■ **Fragmento proporcionado**:
* * * * * * * * *

Muchos detalles llaman la atención en esta escena del Evangelio. ¿Qué esperaban los apóstoles? Jesús se presenta inesperadamente ante ellos, y su presencia les llena de alegría y de paz. Conocemos algunas de sus palabras y sus gestos, pero ¿cómo sería la mirada que les dirigió? Le habían abandonado. Le dejaron solo. Huyeron cobardemente. Sin embargo, el Señor no se lo reprocha. Él mismo se lo había anunciado. Sabía que de aquella debilidad podía surgir una profunda conversión: «Yo he rogado por ti» –le decía a Pedro antes de la pasión– «para que tu fe no desfallezca; y tú, cuando te conviertas, confirma a tus hermanos» (Lc 22,31-32). El corazón contrito de los apóstoles podía acoger ahora más plenamente el Amor que Dios les ofrecía. De otro modo, tal vez ellos –y Pedro a la cabeza– hubieran seguido contando quizá demasiado con sus propias fuerzas.

"En el cuerpo de Cristo resucitado las llagas no desaparecen, permanecen, porque aquellas llagas son el signo permanente del amor de Dios por nosotros" (Papa Francisco)

* * * * * * * * *

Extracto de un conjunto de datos
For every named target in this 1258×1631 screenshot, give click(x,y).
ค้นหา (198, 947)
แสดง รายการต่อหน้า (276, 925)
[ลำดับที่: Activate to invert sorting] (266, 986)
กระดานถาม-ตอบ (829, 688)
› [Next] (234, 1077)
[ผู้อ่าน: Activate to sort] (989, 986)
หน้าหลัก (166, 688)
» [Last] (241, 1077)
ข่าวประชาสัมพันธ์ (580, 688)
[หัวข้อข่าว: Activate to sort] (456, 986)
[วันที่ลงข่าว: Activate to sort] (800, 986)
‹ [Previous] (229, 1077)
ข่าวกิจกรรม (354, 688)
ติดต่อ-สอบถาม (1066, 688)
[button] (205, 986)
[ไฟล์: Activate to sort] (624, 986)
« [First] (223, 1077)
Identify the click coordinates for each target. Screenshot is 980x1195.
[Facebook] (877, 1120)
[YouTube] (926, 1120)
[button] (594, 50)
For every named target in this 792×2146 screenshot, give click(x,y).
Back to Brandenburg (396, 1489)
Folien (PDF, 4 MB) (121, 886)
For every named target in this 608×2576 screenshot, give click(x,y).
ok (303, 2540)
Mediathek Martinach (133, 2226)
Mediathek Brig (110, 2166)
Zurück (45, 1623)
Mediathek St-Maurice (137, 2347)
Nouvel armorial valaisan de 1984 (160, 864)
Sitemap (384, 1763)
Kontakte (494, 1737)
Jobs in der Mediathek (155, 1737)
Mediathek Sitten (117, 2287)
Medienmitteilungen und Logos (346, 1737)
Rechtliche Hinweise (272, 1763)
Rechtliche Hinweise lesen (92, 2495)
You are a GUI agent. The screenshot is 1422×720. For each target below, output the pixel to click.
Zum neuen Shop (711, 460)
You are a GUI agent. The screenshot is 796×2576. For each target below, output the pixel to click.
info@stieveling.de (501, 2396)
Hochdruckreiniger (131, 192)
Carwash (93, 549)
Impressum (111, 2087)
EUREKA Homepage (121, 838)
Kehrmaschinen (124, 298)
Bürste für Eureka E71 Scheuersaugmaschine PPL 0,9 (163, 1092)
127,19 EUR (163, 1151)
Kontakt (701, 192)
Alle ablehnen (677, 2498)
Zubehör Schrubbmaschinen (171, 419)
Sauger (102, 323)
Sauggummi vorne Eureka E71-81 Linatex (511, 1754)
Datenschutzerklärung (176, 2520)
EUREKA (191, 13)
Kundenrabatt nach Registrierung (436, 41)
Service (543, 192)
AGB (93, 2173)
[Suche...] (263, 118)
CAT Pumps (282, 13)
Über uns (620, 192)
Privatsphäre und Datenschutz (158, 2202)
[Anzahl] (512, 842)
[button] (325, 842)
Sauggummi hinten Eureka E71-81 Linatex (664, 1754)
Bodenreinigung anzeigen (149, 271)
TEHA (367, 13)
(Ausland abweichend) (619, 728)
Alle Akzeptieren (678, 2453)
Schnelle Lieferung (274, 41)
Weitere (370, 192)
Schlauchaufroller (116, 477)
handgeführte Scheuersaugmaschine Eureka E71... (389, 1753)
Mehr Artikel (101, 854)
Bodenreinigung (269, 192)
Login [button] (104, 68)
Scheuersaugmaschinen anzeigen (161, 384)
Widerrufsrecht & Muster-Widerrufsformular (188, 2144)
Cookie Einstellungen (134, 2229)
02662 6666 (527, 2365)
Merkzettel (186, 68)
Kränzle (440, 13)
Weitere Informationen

* * * * * * * * *

■ **Tareas por realizar**:
A) Según el fragmento sobre la aparición de Jesús a los apóstoles, ¿por qué el Señor no les reprocha que lo hubieran abandonado? Responde en una a tres oraciones.
B) Indica si cada afirmación concuerda con el fragmento sobre la aparición de Jesús a los apóstoles. Responde sí o no y cita las palabras del texto que lo deciden.
(i) Los apóstoles habían huido y dejado solo a Jesús.
(ii) Jesús reprende a los apóstoles por haberlo abandonado.
(iii) En la cita del papa Francisco, las llagas desaparecen del cuerpo de Cristo resucitado.
C) Prolonga el comentario sobre la aparición de Jesús resucitado a los apóstoles a partir de la cita del papa Francisco con la que termina.

■ **Respuestas por tarea**:
A) El Señor no se lo reprocha porque él mismo se lo había anunciado. Además, sabía que de aquella debilidad podía surgir una profunda conversión.

B)
(i) Sí: «Le dejaron solo. Huyeron cobardemente.»
(ii) No: «Sin embargo, el Señor no se lo reprocha.»
(iii) No: «En el cuerpo de Cristo resucitado las llagas no desaparecen, permanecen».

C)
Por otra parte, ¿por qué Jesús les enseña las manos y el costado? Ha quedado en ellos un rastro evidente del tormento de la crucifixión. Y, sin embargo, la vista de las llagas no les llena de dolor, sino de paz; no les provoca rechazo, sino alegría. Bien pensado, esas marcas de los clavos y de la lanzada son un sello del Amor de Dios. Se trata de un detalle lleno de sentido: Jesús quiso que en su cuerpo permanecieran las heridas de la Pasión después de resucitar para que no quedara ningún resquicio a la desconfianza y nadie pudiera pensar que, a la vista de nuestra respuesta tantas veces mediocre e incluso fría, se iba a arrepentir de lo que había hecho. El Amor de Cristo es firme y plenamente consciente.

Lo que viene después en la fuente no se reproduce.